La lettera agli Ebrei, nel suo presentare in modo visionario una scena celeste e in qualche modo eterna e fuori dalla storia, descrive appunto nel cielo il posto nel quale colloca i propri lettori. Per fare questo ricorre a una contrapposizione con luoghi terreni, concreti e collocati all’interno della storia e della geografia delle narrazioni bibliche; sono i luoghi che riguardano Mosè e le peregrinazioni del popolo eletto nel deserto, dal roveto ardente ai luoghi delle teofanie divine sul monte in occasione del dono della legge. Il luogo nel quale vengono collocati i lettori della lettera agli Ebrei è descritto invece come un monte Sion e come una Gerusalemme celeste, come un posto dove si trovano migliaia di angeli, gli spiriti dei giusti e coloro i cui nomi sono scritti nei cieli. Se il luogo terreno della terrificante teofania rivolta a Mosè e al popolo eletto era un posto dove nessuno voleva stare, fino a scongiurare Dio di non rivolgere loro la sua parola, il luogo celeste dove ci si accosta addirittura al Dio giudice è invece un posto desiderabile per il fatto che qui si trova anche Gesù, definito come mediatore dell’alleanza nuova. Proprio questo – sembra suggerirci l’autore della lettera agli Ebrei con questa contrapposizione – è ciò che può fare la differenza nelle nostre esperienze spirituali, rendendole terrificanti o al contrario gioiosamente festose. Il fatto che il posto del nostro incontro con il divino – quale che sia la definizione che ne diamo, essendo con Dio o senza Dio – abbia a che fare o meno con la figura di Gesù.

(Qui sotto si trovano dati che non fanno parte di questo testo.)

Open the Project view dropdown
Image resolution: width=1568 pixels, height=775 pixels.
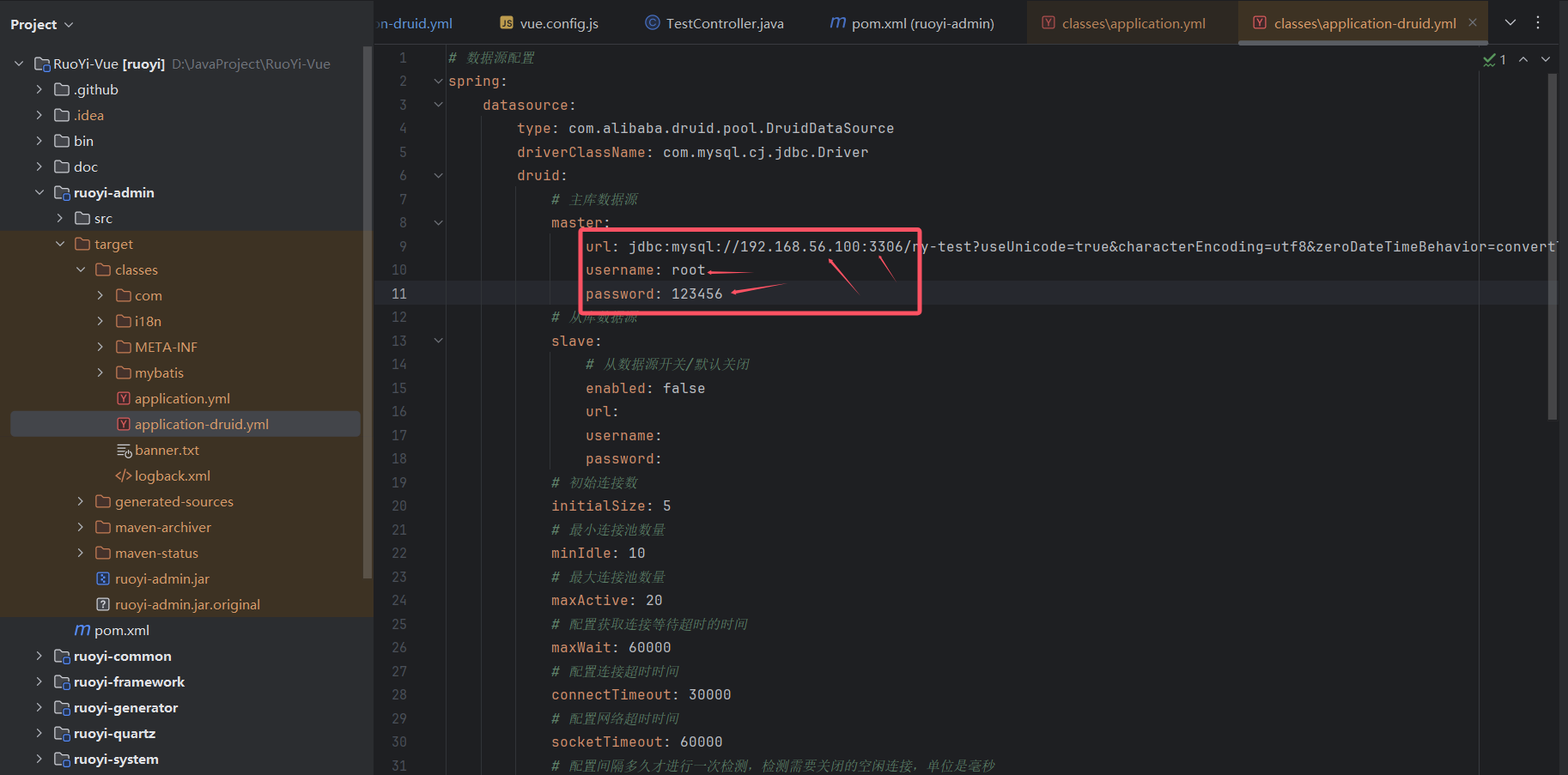pos(41,25)
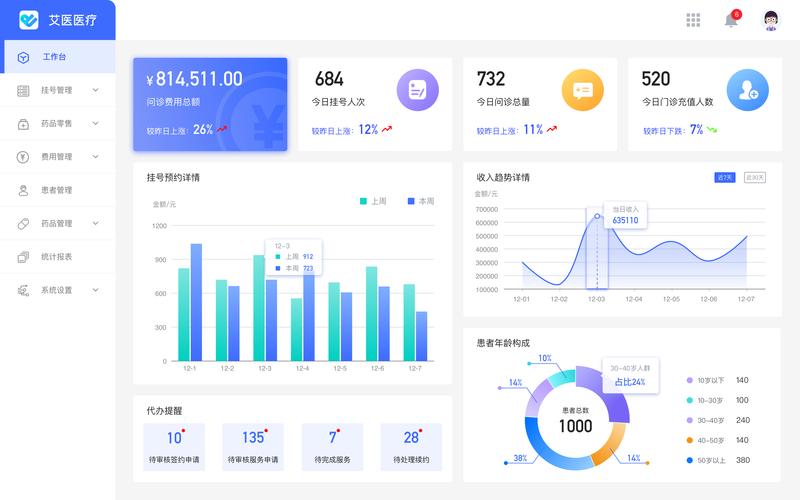Click the purple 今日挂号人次 note icon
This screenshot has width=800, height=500.
[417, 89]
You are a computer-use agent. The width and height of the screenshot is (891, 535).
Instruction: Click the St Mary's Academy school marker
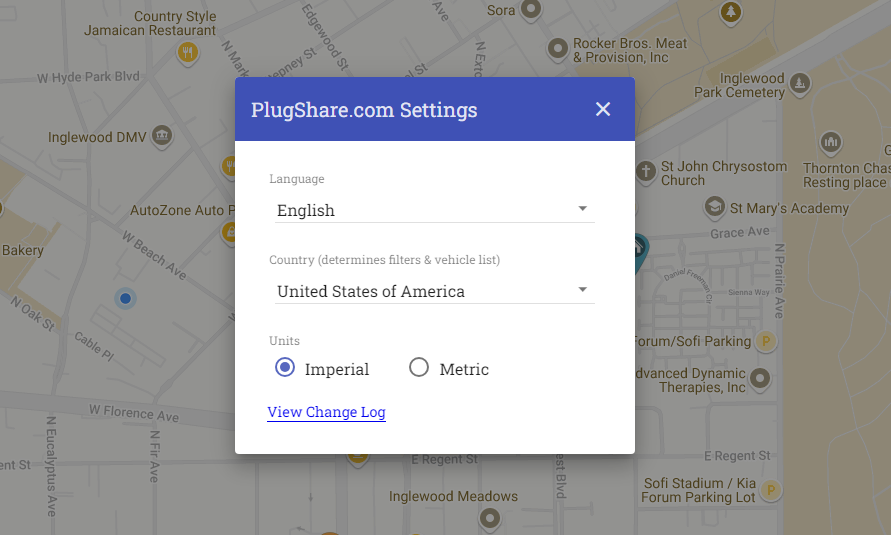[x=714, y=207]
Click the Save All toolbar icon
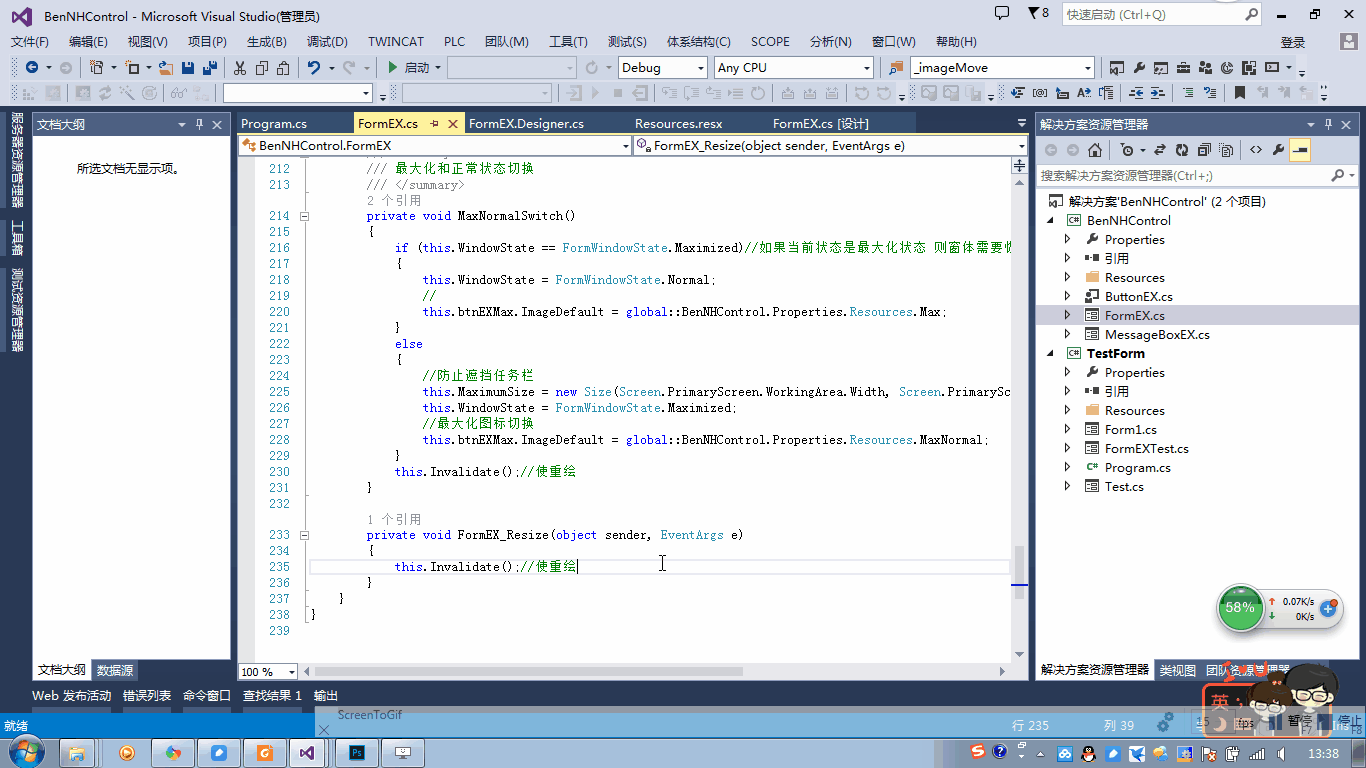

Nell’episodio raccontato dall’evangelista Luca, la parabola proposta da Gesù, che invita a scegliere per sé al banchetto della vita non i primi ma gli ultimi posti, sembra voler riproporre l’insegnamento del Siracide. Si tratta di una parabola apparentemente destinata a evitare ai propri ascoltatori la vergogna di una retrocessione subita a favore di altri, quasi si trattasse dei vantaggi tattici che in società possono derivare a chi sceglie di adottare un comportamento umile come l’unico capace di garantire davvero i posti migliori. Ma la vera intenzione di Gesù si rivela pienamente nelle sue parole successive. Qui Gesù propone, infatti, un radicale cambiamento del punto di vista, trasferendo il suo ascoltatore nel posto non più dell’invitato ma di chi offre il pranzo o la cena. Da questa nuova prospettiva, la responsabilità della scelta dei posti da assegnare viene ribaltata da Gesù sui suoi ascoltatori, con una indicazione e una motivazione ben precisa: non invitare né riservare posti per amici, fratelli, parenti e ricchi vicini, perché questi – nella logica dello scambio – potrebbero ricambiare l’invito, offrendo posti analoghi nel banchetto della vita. Gesù esorta invece a invitare e riservare posti per i poveri e per quella parte di umanità più dolente e deficitaria, costituita da storpi, zoppi e ciechi. Costoro infatti non hanno alcun primo posto nella società, né da tenere per sé né da offrire ad altri in cambio di qualcosa. Ma proprio questa condizione, secondo Gesù, li abilità passivamente a diventare portatori di una potenziale beatitudine a favore di chi vorrà riservare loro – nella propria vita e in questa società – i posti migliori. Si tratta di una beatitudine che Gesù evoca in termini di ricompensa da ricevere alla risurrezione dei giusti. Potremmo forse allora intendere questa parola come se ci promettesse che ogni primo posto che riusciremo a riservare agli ultimi che incontriamo, farà diventare questo mondo un po’ più giusto e renderà anche la nostra vita qualitativamente piena e migliore, perché capace di sconfiggere almeno qualcuna delle tante morti cui i poveri sono spesso condannati.